At Least 22 Dead After Tennessee Flash Flooding, Authorities Still Searching for Missing People
The rainfall in the state broke a record.
At least 22 people were killed during Tennessee flash floods Saturday, and on Sunday rescue workers were still searching to locate dozens of missing people, according to authorities.
The flooding took out roads, telephone lines and cell phone towers, making it hard for families to get in touch with loved ones, CBS News reported. Authorities were reportedly going door-to-door to check on people’s welfare.

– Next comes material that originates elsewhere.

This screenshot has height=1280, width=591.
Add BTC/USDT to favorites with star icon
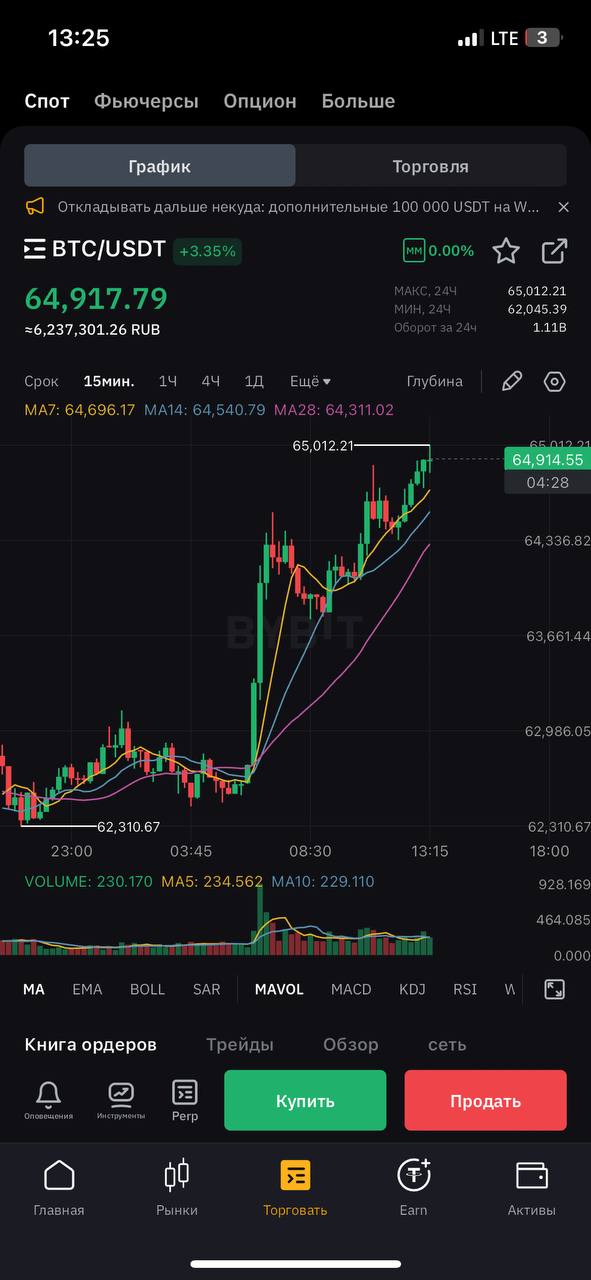coord(506,251)
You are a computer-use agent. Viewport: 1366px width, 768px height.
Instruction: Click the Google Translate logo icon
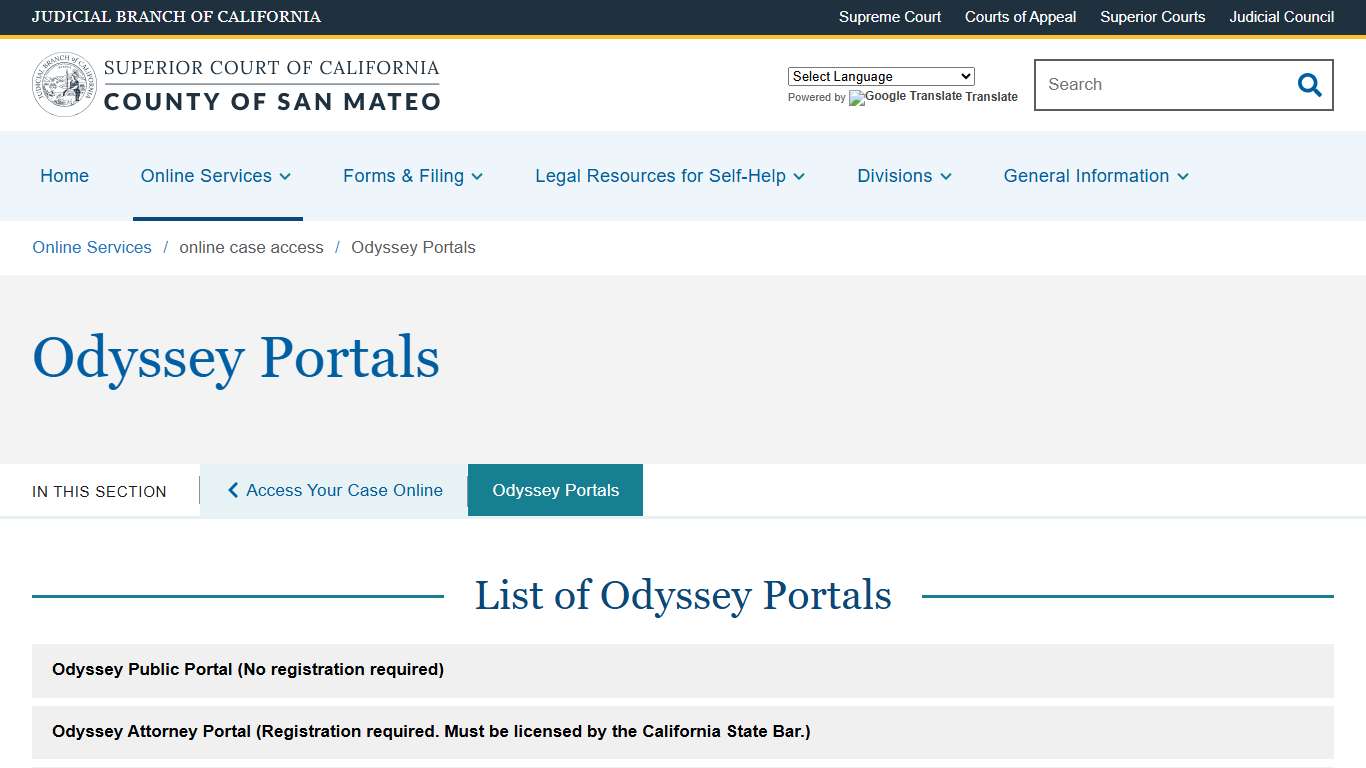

Humphreys County Sheriff Chris Davis said most of the missing are in an area where the floodwaters rose the most rapidly, CBS News reported.
“I would expect, given the number of fatalities, that we’re going to see mostly recovery efforts at this point rather than rescue efforts,” Tennessee Emergency Management Director Patrick Sheehan said.
Up to 17 inches of rain fell in the county in less than 24 hours, according to the National Weather Service. It broke the one-day rainfall record in the state.
As of Sunday, the floodwaters had cleared but the devastation left was more than apparent. Homes, businesses and cars were all left demolished. Now, the search for people who are still missing is on.
Among those who died were a pair of twin toddlers that were swept away from their father’s arms, according to CNBC. Loretta Lynn’s ranch foreman, Wayne Spears, also died in the flooding.
"There are no words at the ranch today...only tears. Our ranch family is our family," Lynn wrote on Facebook.
Tennessee Gov. Bill Lee called the aftermath of the storm a “devastating picture of loss and heartache,” after visiting the area.
The Humphrey County Sheriff Office Facebook page is full of people searching for their missing loved ones and trying to get information.
“We have power outages all over the area," said Rob Edwards, chief deputy with the Humphreys County Sheriff's Office. ”Complicating issues is the loss of all cell phone coverage from the major carriers. They are bringing in portable units to assist with communications. We have lost a lot of roads both rural and major highways. In my 28 years, it's the worst I've ever seen it."